Lalu begini deh, jika kamu dan dia tidak tahu cara berbahagia dengan diri sendiri, percaya deh kamu atau dia akan bergantung sepenuhnya kepada satu sama lain. Di sisi lain ini bagus, tetapi ketika dia atau kamu ada kesibukan dalam jangka waktu lama dan kalian merasa tersisihkan, duniamu terasa kosong, kesepian, dan merasa tidak diperhatikan, itu pasti akan jadi toxic pada akhirnya.
“Perhatikan aku dong, kok kamu senang di duniamu tanpa mengajakku?”

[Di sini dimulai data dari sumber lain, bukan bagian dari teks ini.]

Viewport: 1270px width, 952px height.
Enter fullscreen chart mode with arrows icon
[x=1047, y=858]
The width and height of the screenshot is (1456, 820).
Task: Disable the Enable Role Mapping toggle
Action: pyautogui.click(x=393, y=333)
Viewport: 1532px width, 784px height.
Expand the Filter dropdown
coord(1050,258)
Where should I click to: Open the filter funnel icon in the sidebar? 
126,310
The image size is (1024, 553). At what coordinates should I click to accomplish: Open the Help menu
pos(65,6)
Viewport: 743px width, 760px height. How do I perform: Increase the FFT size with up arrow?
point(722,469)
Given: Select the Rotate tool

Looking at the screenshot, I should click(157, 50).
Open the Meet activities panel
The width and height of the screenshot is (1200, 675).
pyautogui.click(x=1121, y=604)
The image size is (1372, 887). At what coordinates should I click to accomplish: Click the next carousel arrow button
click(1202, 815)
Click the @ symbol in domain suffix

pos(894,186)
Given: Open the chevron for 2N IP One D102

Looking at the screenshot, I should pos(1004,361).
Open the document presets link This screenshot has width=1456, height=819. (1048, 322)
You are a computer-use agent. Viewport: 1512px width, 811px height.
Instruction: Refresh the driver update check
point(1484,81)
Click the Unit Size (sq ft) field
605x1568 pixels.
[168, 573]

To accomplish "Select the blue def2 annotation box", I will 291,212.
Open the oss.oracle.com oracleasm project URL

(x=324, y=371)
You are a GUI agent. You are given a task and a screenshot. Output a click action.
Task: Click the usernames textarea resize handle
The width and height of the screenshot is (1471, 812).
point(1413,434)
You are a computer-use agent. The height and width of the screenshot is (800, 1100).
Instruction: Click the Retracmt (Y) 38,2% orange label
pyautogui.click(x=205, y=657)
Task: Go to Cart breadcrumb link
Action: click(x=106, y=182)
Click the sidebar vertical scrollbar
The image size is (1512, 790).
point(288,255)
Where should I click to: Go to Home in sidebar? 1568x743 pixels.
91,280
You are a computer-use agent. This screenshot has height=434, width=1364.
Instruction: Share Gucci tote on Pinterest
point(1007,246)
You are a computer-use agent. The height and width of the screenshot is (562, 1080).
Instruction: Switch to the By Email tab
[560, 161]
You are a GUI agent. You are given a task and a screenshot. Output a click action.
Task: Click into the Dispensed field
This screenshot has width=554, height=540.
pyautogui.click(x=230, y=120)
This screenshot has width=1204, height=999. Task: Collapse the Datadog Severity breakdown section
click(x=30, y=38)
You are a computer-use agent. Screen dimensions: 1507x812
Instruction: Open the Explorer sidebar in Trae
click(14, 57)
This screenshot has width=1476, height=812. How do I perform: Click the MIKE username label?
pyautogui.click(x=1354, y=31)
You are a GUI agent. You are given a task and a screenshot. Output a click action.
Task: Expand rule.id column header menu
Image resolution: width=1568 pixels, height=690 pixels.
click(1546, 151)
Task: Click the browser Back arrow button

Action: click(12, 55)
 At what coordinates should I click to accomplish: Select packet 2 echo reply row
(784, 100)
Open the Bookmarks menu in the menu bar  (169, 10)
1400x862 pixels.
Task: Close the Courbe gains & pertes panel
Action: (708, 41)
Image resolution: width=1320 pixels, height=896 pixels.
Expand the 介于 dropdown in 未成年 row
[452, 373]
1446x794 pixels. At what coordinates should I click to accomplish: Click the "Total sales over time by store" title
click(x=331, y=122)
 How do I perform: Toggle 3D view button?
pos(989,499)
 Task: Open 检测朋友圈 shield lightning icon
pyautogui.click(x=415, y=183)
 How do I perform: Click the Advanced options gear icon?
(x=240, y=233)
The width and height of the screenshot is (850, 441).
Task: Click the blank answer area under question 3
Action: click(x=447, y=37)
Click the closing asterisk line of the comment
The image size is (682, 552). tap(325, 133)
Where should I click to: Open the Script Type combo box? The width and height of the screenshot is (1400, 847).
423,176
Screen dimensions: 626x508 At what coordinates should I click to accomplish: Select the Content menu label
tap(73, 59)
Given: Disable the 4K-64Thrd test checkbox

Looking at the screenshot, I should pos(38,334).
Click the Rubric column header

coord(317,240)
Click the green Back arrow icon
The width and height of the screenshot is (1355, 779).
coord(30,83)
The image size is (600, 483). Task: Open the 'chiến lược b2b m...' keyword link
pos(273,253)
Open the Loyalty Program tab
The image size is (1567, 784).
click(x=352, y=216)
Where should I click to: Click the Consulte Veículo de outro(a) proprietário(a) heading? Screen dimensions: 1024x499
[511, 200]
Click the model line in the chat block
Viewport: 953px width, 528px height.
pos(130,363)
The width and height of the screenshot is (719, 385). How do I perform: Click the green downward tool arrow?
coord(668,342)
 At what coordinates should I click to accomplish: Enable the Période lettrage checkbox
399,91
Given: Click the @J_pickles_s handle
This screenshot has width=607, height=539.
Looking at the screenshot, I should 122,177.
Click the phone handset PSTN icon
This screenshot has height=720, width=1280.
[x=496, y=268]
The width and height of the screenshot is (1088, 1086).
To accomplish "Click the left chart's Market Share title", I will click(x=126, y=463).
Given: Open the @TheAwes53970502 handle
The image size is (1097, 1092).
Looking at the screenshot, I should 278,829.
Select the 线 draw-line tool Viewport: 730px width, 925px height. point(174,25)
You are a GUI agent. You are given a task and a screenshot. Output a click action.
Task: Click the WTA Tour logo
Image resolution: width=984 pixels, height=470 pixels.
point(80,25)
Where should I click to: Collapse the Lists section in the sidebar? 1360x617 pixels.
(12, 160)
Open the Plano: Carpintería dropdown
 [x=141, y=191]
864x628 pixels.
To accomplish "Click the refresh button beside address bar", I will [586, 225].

Kalau diterjemahkan seperti itu.
Apa itu tidak menyiksa? Menyiksa perasaanmu dan dirinya tentu. Ini bukan berarti kalian tidak boleh merasa rindu dan merajuk manja ya, no, of course not.
Kesimpulan
Itu tadi dua hal yang sering menjadi ekspektasi calon pasangan sebelum menikah, yang kadang-kadang jika tidak kita coba untuk sadari akan menjadi perasaan remeh yang terus menumpuk dan menumpuk, lalu memberikan dampak yang cukup buruk.
Kita kadang tidak sadar sedang menjadi toxic. Kita baru sadar saat kita membaca artikel seperti ini, dan terus bertanya kepada diri sendiri apakah kita ini sedang toxic atau tidak ketika melakukan sesuatu kepada pasangan.
Kesimpulannya adalah, jangan berekspektasi terlalu tinggi kepada pasanganmu. Dia adalah manusia yang tidak sempurna dan ketidaksempurnaan itu manusiawi, sebagaimana kamu dan ketidaksempurnaanmu ingin diperlakukan manusiawi.
Selamat belajar dan bertumbuh ya, ajak pasangan atau calon pasanganmu membaca ini. Semoga kalian sama-sama menurunkan ekspektasi kepada satu sama lain untuk belajar dan menemui hal-hal mengejutkan dari satu sama lain.